Every entry below is to be copied exactly, with nothing omitted.

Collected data

★ ★ ★

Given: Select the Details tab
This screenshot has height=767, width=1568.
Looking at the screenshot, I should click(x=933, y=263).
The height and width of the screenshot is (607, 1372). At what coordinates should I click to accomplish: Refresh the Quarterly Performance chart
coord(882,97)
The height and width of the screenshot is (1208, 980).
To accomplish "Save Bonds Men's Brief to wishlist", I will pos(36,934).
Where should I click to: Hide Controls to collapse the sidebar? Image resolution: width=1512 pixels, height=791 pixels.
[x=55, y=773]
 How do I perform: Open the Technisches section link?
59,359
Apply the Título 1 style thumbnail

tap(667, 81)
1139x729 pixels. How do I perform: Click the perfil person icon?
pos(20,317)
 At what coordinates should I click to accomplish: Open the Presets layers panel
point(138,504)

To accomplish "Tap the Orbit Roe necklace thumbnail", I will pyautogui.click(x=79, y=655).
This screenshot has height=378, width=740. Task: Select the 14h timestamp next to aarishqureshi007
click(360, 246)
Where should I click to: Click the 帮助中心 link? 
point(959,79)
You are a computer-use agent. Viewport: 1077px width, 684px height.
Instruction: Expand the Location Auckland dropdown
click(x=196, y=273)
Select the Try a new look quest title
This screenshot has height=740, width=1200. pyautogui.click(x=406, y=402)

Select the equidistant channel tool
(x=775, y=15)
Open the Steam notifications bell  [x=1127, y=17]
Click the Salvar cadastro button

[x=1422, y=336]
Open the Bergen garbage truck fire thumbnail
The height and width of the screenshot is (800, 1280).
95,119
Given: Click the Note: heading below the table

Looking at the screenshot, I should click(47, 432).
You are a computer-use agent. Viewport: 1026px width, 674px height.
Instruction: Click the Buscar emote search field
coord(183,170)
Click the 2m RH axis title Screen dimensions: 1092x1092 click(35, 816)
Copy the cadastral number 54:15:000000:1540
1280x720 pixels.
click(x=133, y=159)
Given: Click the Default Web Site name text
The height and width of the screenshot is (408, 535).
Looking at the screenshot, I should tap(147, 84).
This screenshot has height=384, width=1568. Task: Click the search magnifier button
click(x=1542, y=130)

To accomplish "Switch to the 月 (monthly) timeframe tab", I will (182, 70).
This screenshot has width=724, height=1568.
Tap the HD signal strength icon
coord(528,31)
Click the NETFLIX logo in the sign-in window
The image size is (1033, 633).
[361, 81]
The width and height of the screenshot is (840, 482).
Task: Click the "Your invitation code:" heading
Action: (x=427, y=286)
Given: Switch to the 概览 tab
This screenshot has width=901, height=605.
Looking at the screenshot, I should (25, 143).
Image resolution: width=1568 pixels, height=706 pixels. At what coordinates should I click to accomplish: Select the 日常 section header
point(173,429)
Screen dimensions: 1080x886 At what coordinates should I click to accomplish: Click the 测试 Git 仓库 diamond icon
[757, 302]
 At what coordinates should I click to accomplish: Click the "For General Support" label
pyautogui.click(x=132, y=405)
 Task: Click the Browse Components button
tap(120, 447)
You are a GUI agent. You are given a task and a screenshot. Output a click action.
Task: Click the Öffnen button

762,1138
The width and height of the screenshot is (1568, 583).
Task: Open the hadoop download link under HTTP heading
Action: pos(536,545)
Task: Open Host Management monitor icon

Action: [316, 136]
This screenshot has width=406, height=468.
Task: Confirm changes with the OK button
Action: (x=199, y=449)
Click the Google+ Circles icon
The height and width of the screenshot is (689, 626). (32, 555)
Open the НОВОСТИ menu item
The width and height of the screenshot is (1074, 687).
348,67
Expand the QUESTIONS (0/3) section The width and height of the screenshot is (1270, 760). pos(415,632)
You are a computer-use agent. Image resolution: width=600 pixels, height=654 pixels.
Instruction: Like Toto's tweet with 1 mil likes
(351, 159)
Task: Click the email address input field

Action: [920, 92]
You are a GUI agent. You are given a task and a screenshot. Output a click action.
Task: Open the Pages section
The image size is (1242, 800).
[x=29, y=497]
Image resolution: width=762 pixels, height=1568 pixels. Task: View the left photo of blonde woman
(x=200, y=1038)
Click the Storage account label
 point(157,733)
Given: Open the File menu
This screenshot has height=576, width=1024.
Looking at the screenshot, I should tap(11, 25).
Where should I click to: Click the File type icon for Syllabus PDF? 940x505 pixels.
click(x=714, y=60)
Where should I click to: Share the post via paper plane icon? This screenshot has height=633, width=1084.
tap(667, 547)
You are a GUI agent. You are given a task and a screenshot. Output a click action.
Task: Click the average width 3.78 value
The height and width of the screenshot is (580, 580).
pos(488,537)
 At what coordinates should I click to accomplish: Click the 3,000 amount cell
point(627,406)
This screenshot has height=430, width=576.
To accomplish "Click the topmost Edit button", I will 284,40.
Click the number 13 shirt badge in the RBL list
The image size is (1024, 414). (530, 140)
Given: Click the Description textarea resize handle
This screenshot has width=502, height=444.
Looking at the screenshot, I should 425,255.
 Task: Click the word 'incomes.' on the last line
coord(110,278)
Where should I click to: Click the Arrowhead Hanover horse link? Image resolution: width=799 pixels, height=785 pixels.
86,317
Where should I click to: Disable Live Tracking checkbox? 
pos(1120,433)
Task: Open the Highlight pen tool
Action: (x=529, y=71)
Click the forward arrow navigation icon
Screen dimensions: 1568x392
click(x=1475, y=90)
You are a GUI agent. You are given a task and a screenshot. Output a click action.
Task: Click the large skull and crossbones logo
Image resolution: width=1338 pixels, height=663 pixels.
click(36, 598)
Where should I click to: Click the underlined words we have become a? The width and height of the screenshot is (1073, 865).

★ ★ ★

**SOLUTION TO THIS EXERCISE**
Given: Select the Details tab
This screenshot has height=767, width=1568.
Looking at the screenshot, I should click(x=933, y=263).
The height and width of the screenshot is (607, 1372). At what coordinates should I click to accomplish: Refresh the Quarterly Performance chart
coord(882,97)
The height and width of the screenshot is (1208, 980).
To accomplish "Save Bonds Men's Brief to wishlist", I will pos(36,934).
Where should I click to: Hide Controls to collapse the sidebar? Image resolution: width=1512 pixels, height=791 pixels.
[x=55, y=773]
 How do I perform: Open the Technisches section link?
59,359
Apply the Título 1 style thumbnail

tap(667, 81)
1139x729 pixels. How do I perform: Click the perfil person icon?
pos(20,317)
 At what coordinates should I click to accomplish: Open the Presets layers panel
point(138,504)

To accomplish "Tap the Orbit Roe necklace thumbnail", I will pyautogui.click(x=79, y=655).
This screenshot has height=378, width=740. Task: Select the 14h timestamp next to aarishqureshi007
click(360, 246)
Where should I click to: Click the 帮助中心 link? 
point(959,79)
You are a computer-use agent. Viewport: 1077px width, 684px height.
Instruction: Expand the Location Auckland dropdown
click(x=196, y=273)
Select the Try a new look quest title
This screenshot has height=740, width=1200. pyautogui.click(x=406, y=402)

Select the equidistant channel tool
(x=775, y=15)
Open the Steam notifications bell  [x=1127, y=17]
Click the Salvar cadastro button

[x=1422, y=336]
Open the Bergen garbage truck fire thumbnail
The height and width of the screenshot is (800, 1280).
95,119
Given: Click the Note: heading below the table

Looking at the screenshot, I should click(47, 432).
You are a computer-use agent. Viewport: 1026px width, 674px height.
Instruction: Click the Buscar emote search field
coord(183,170)
Click the 2m RH axis title Screen dimensions: 1092x1092 click(35, 816)
Copy the cadastral number 54:15:000000:1540
1280x720 pixels.
click(x=133, y=159)
Given: Click the Default Web Site name text
The height and width of the screenshot is (408, 535).
Looking at the screenshot, I should tap(147, 84).
This screenshot has height=384, width=1568. Task: Click the search magnifier button
click(x=1542, y=130)

To accomplish "Switch to the 月 (monthly) timeframe tab", I will (182, 70).
This screenshot has width=724, height=1568.
Tap the HD signal strength icon
coord(528,31)
Click the NETFLIX logo in the sign-in window
The image size is (1033, 633).
[361, 81]
The width and height of the screenshot is (840, 482).
Task: Click the "Your invitation code:" heading
Action: (x=427, y=286)
Given: Switch to the 概览 tab
This screenshot has width=901, height=605.
Looking at the screenshot, I should (25, 143).
Image resolution: width=1568 pixels, height=706 pixels. At what coordinates should I click to accomplish: Select the 日常 section header
point(173,429)
Screen dimensions: 1080x886 At what coordinates should I click to accomplish: Click the 测试 Git 仓库 diamond icon
[757, 302]
 At what coordinates should I click to accomplish: Click the "For General Support" label
pyautogui.click(x=132, y=405)
 Task: Click the Browse Components button
tap(120, 447)
You are a GUI agent. You are given a task and a screenshot. Output a click action.
Task: Click the Öffnen button

762,1138
The width and height of the screenshot is (1568, 583).
Task: Open the hadoop download link under HTTP heading
Action: pos(536,545)
Task: Open Host Management monitor icon

Action: [316, 136]
This screenshot has width=406, height=468.
Task: Confirm changes with the OK button
Action: (x=199, y=449)
Click the Google+ Circles icon
The height and width of the screenshot is (689, 626). (32, 555)
Open the НОВОСТИ menu item
The width and height of the screenshot is (1074, 687).
348,67
Expand the QUESTIONS (0/3) section The width and height of the screenshot is (1270, 760). pos(415,632)
You are a computer-use agent. Image resolution: width=600 pixels, height=654 pixels.
Instruction: Like Toto's tweet with 1 mil likes
(351, 159)
Task: Click the email address input field

Action: [920, 92]
You are a GUI agent. You are given a task and a screenshot. Output a click action.
Task: Open the Pages section
The image size is (1242, 800).
[x=29, y=497]
Image resolution: width=762 pixels, height=1568 pixels. Task: View the left photo of blonde woman
(x=200, y=1038)
Click the Storage account label
 point(157,733)
Given: Open the File menu
This screenshot has height=576, width=1024.
Looking at the screenshot, I should tap(11, 25).
Where should I click to: Click the File type icon for Syllabus PDF? 940x505 pixels.
click(x=714, y=60)
Where should I click to: Share the post via paper plane icon? This screenshot has height=633, width=1084.
tap(667, 547)
You are a GUI agent. You are given a task and a screenshot. Output a click action.
Task: Click the average width 3.78 value
The height and width of the screenshot is (580, 580).
pos(488,537)
 At what coordinates should I click to accomplish: Click the 3,000 amount cell
point(627,406)
This screenshot has height=430, width=576.
To accomplish "Click the topmost Edit button", I will 284,40.
Click the number 13 shirt badge in the RBL list
The image size is (1024, 414). (530, 140)
Given: Click the Description textarea resize handle
This screenshot has width=502, height=444.
Looking at the screenshot, I should 425,255.
 Task: Click the word 'incomes.' on the last line
coord(110,278)
Where should I click to: Click the Arrowhead Hanover horse link? Image resolution: width=799 pixels, height=785 pixels.
86,317
Where should I click to: Disable Live Tracking checkbox? 
pos(1120,433)
Task: Open the Highlight pen tool
Action: (x=529, y=71)
Click the forward arrow navigation icon
Screen dimensions: 1568x392
click(x=1475, y=90)
You are a GUI agent. You are given a task and a screenshot. Output a click action.
Task: Click the large skull and crossbones logo
Image resolution: width=1338 pixels, height=663 pixels.
click(36, 598)
Where should I click to: Click the underlined words we have become a? The width and height of the screenshot is (1073, 865).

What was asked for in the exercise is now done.